In the latest tranche, 558 homes have been fitted with 1.7megawatt rooftop solar panels, producing free electricity in daylight hours with the potential to sell excess back to the National Grid. 238 homes are now benefitting from external wall insulation technology, which mimics a building’s facade, locking in heat without sacrificing indoor space.

Elsewhere, hundreds of homeowners and landlords have also been given support in rolling out alternative insulation, including room-in-roof, loft, cavity wall, roof, internal wall, and underfloor, all of which are proven to have a huge impact on domestic energy use. Mirroring surveys that point to UK housing stock as being among Europe’s least energy efficient, in Leeds the overall environmental cost of heating and powering outdated houses accounts for around 25% of the city’s overall carbon footprint. 

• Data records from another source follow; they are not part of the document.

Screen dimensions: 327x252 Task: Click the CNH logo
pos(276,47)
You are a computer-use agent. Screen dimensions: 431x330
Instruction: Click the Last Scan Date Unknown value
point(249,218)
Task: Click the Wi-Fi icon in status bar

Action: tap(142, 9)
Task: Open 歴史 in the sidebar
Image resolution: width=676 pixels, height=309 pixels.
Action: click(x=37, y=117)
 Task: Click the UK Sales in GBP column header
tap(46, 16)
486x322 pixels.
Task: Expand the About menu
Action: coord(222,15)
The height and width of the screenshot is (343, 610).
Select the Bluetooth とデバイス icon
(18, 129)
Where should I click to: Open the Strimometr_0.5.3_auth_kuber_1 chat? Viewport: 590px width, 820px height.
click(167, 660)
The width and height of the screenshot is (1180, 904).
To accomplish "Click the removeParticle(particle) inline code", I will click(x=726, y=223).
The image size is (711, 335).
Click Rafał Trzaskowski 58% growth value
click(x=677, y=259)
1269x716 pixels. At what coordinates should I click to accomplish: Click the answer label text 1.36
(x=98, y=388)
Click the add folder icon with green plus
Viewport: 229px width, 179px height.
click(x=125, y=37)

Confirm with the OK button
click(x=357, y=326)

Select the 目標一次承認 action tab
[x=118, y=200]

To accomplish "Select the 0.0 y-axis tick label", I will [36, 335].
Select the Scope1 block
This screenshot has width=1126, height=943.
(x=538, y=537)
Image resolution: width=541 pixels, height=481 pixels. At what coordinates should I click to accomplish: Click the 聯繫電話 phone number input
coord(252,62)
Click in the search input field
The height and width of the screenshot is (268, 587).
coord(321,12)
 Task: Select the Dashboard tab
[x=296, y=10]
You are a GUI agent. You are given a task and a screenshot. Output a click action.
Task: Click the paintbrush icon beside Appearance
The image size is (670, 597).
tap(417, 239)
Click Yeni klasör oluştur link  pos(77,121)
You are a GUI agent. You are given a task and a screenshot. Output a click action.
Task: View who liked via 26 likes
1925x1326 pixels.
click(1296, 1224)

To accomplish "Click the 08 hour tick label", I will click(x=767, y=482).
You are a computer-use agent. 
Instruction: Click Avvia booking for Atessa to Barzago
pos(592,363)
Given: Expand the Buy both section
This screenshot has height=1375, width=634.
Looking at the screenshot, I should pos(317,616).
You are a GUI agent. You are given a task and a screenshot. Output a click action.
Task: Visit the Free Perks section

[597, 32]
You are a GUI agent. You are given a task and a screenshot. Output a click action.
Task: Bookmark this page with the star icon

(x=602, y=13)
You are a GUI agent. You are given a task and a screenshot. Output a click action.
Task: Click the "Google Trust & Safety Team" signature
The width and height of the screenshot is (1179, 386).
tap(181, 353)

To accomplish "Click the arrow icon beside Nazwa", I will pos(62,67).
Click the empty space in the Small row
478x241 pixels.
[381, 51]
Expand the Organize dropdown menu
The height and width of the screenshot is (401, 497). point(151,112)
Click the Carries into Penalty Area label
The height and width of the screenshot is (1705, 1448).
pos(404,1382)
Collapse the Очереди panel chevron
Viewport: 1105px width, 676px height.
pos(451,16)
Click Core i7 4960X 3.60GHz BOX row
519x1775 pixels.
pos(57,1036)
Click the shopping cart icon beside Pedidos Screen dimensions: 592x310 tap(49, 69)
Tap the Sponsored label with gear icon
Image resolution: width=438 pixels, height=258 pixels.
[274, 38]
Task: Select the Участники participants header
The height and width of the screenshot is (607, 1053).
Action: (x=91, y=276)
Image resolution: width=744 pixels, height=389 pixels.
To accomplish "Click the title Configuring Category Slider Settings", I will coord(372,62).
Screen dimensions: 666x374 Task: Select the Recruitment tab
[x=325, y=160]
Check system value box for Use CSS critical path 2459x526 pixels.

‘Funding like this is vital when it comes to reducing the carbon emissions of ordinary homes and I am pleases that we have been able to bring our energy and regeneration expertise to this scheme,’ said Equans Director of Sustainability for the Better Homes Yorkshire project, Steve Batty. ‘The Better Homes Yorkshire project has enabled us to work directly with Leeds City Council to make sure this funding reached the least energy efficient households and it demonstrates that a city-wide approach can achieve remarkable results. The project has paved the way for more like it as and when future funding schemes are announced.’ 

In September, Leeds City Council announced work was underway in expanding its low-carbon heat network.